Well, let me make it up to her. How about that party we talked about? She said she would talk to her friends and see what they thought. And what will their mothers think, I wondered. I broached the subject with one of the moms, who was immediately excited. "Oh, I think it is a wonderful idea! I've heard about these ceremonies, but I’ve never been to one."
Once my daughter gave me the green light, I began my research. The woman who first told me about the Red Party e-mailed me the guidelines for a Maidening ceremony her church performed. An old acquaintance who knew about some rituals surrounding the first period said she would be honored to help with the ceremony.
Tisa started to get excited once the date was set. "Mom, could we have lots of candles? Or a fire? How about flower garlands? I saw this great way to put your hair up like the Greeks did in olden times. I want to wear something white or red, and it should be long and flowing."
Half of the fun is in planning and dreaming. I wanted my daughter to dream up the most beautiful ceremony; I wanted her to feel as beautiful as a bride, as a goddess; I wanted to celebrate womanhood with her.
In striving for equality, I had always pushed aside my feminine side. What good was being a woman in a world dominated by men, all brain and very little heart? Only when I became a mother did I come to appreciate my woman’s body. Now I want my daughters to look in the mirror with pride and walk down the street like they own the world, like they are the most beautiful girls in the world. Because they are!
Tisa invited two school friends, a younger girl from down the street, and (after some prodding) the elder of her two younger sisters. Two of the moms joined their daughters. She also invited some women she had always felt close to and admired--an old family friend, a young woman who was her science project mentor, and a neighbor for whom she babysat.
I went on the Internet and searched under menstruation, menarche, and Red Party. I went to the library and bookstores. I talked to other women. I didn’t find any step-by-step instructions for this rite of passage, but rather bits and pieces around which we could design our own ritual: Serve red foods. Wear something red. Include the elements of earth, fire, air, and water. Share stories. Sing. Tie it all together and see what happens.
I was a bit worried about how a bunch of middle-class women from diverse cultural and religious backgrounds (among others, a devout Christian, a nonpracticing Hindu, a Palestinian, and a Hawaiian) would take it. How would we muddle through? Oh, but we did. And it was the most beautiful, moving experience for all of us, girls and women alike.

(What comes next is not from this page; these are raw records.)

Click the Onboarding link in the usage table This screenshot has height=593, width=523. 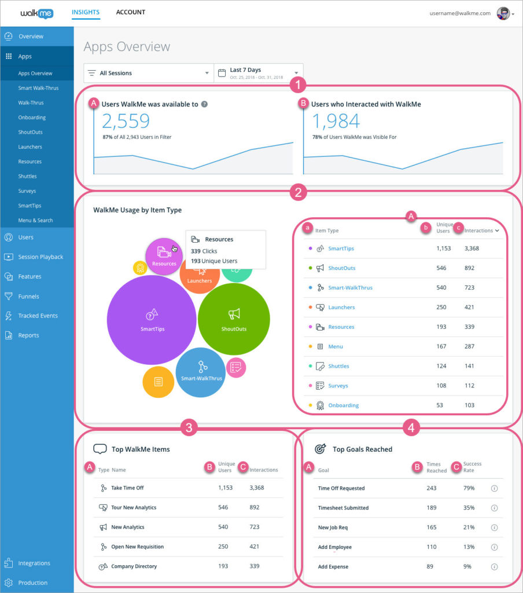point(344,405)
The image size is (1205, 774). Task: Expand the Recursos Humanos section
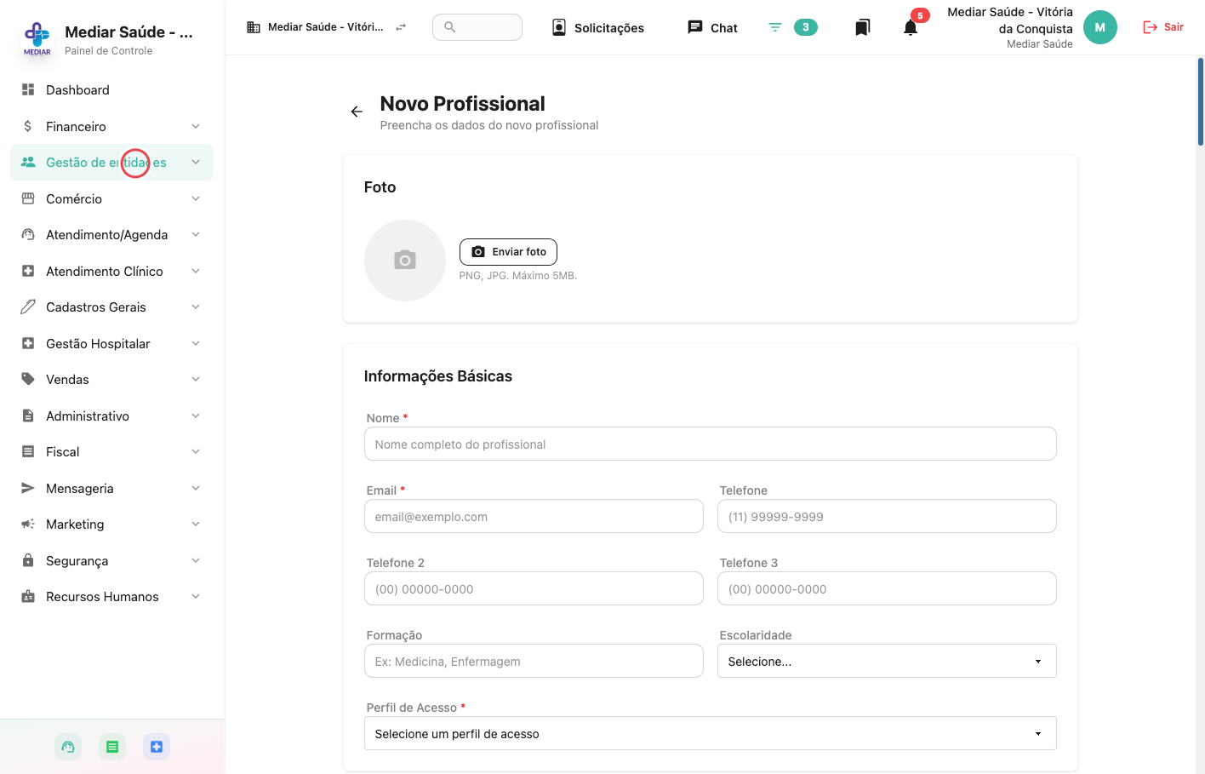click(111, 597)
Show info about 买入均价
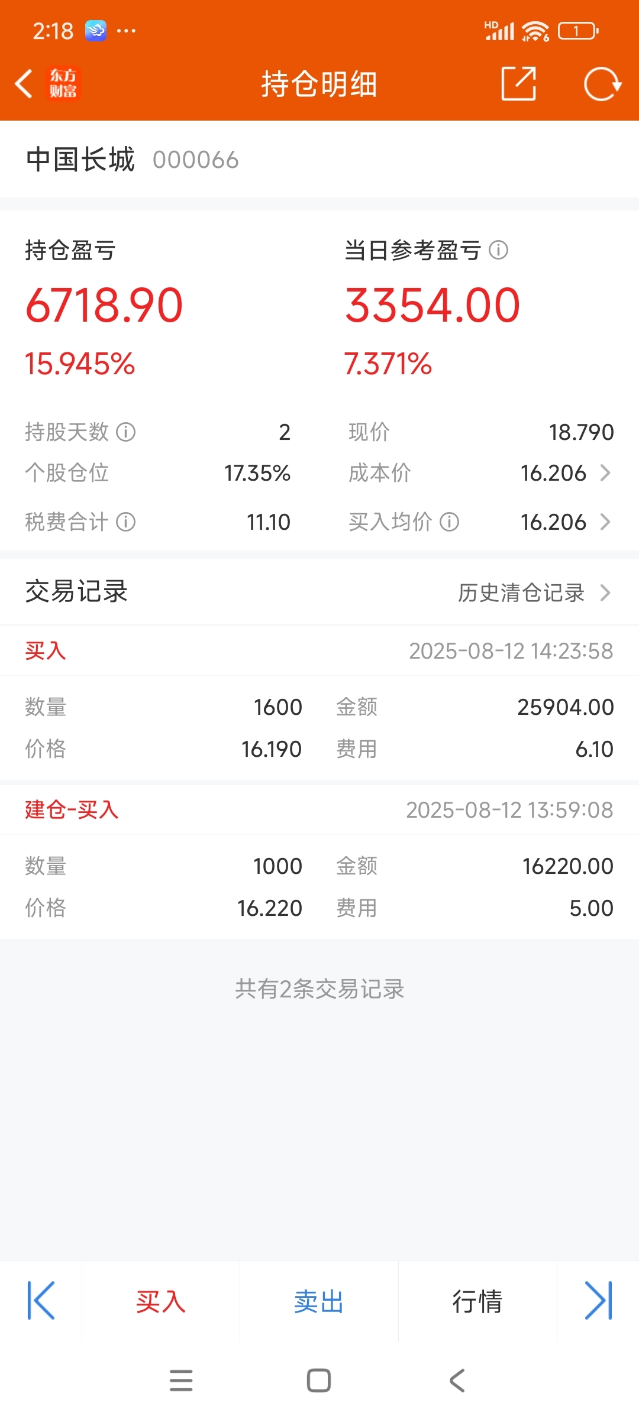 pyautogui.click(x=450, y=522)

We gathered in the evening, with the sun going down and the fog blowing in from the ocean. Everyone wore something red, from a bright red-and-gold Indian tunic and pants to a necklace of red beads over a denim dress. The girls set up an altar on a red tablecloth in the middle of our living room floor. They brought in branches from the bay trees surrounding our house and placed the four elements in the four directions: air (east) represented with feathers; fire (south), with a burning candle and smoldering sage; water (west), with a bowl of ocean water and oil; earth (north), with a bowl of red clay. Between two white candles we placed the daisy garland I’d woven for Tisa to wear. We sprinkled red rose petals and other small flowers from the front door to the altar. Each girl held a red candle.
Standing in a circle around the altar, we started with words of welcome and introductions:“I am a daughter of so and so, a mother of so and so, a sister to so and so.” Our wise mistress of ceremonies thanked the elements for their presence and talked about what each means in a woman's life. We learned that air represents our thoughts, ideas, and womanly wisdom; fire our passions and sensuality; water our dreams, visions, and intuition; and earth our body and fertility. We held hands and, timidly at first, then loudly from the heart, sang a beautiful American Indian song:
River she is flowing, growing,
River she is flowing to the sea.
Carry me my mother,
Your Child I will always be.
Carry me my mother to the sea.
River she is flowing…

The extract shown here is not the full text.